His eyes widen at the disproving voice on the other end, a different kind of feeling creeping down his spine as he remembers. “Oh, mom, right. I’m sorry, work was insane. I forgot to call.”
“That’s not like you,” she says, sounding a little mollified.
“I... yeah, I’m just tired,” he says, resting the phone against his forehead as she talks on.
“You’re alright? Maybe you need some more vitamins, or--”
“No Mom, everything’s fine. I promise, I’m ok, just holiday rush is starting early I think...”
“This early?” she responds, sounding incredulous.
“Yeah,” he sighs. “This early.”
“I’ve told you before, you should look for a better job, Aaron. Or what about publishing a book? Are you still trying to do that?” she asks, her voice digging into his confidence like mothers are so good at.
“Yeah, I know, I’m trying.” He lifts his eyes skyward, mouthing softly Why me? before turning his focus back to the conversation. “Anyway, um. Like I said yesterday, we should have supper at some point.” Just please leave the judgments about my job to yourself, he thinks, somehow succeeding at keeping the annoyance mostly from his voice. “When and where would you like?”
“Anytime’s fine, and honestly we can just order in pizza or something, I’m not that fussy.”
Another pause, Aaron taking the time to bite back every comment he could make about that. “This weekend then?” When she agrees, he smiles slightly. “Yeah, that sounds fine.”
“Are you sleeping well? Eating well?”
“Yes, Mom, I’m sleeping fine,” he says, suddenly fighting a yawn. Great, she made me think about how tired I am... “Eating fine too.” He can sense she’s about to ask further embarrassing questions so he intercedes, “Mom, please stop worrying. I’ll see you in a few days.”
“Alright, alright,” she says, sounding a little annoyed at his knowing her so well. “You know you’re welcome to visit me at any time.

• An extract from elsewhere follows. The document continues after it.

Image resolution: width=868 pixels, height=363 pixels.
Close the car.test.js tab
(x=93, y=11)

It doesn’t always need to be scheduled.′
He shakes his head fondly. “Yeah, I know, I’m welcome anytime.” He grimaces, forcing out a polite, “You’re welcome here anytime too, you know that.”

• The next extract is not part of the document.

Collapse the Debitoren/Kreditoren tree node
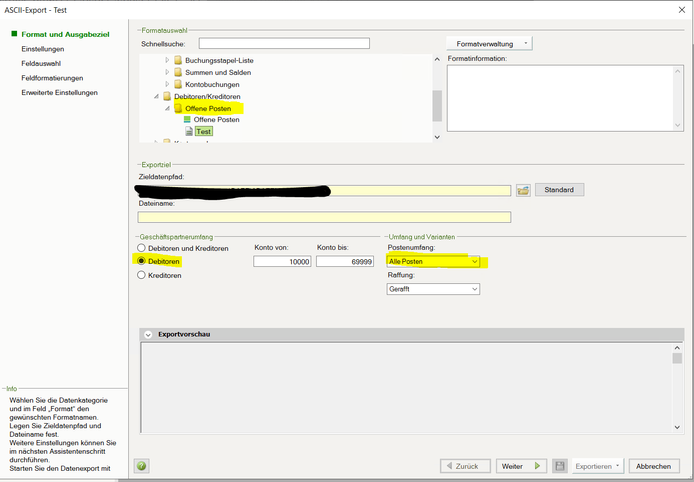Screen dimensions: 694x482 (x=156, y=96)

She laughs, proving that she knows him just as well as he knows her. “Don’t lie, Aaron.”
“... Just call first,” he admits, grinning sheepishly as she huffs. “Love you Mom.”
“Love you, Aaron. Good night.”
“’Night.” He hangs up, relieved when silence resumes around him. Staring out of the window, he watches again as the numerous cars of different makes and colors travel down the street leading towards a turn off to an interstate, the familiar sight bringing a small smile to his face. Reluctantly pulling himself away from the view, he adjusts the drapes before walking into the kitchen, getting a glass of water and moving on to his bedroom. A change of clothes and brief stop in the bathroom later, he sinks into his bedding, overjoyed at being able to relax fully. For now, his neighbors are quiet, the cars driving by the building nothing but a soft purr in the back of his mind, the sheets are nice and warm, and everything is perfect. He’s honestly not sure how long it’ll last, but for now he’s determined to make the best of it, and his thoughts fade away quickly as sleep overwhelms him minutes later.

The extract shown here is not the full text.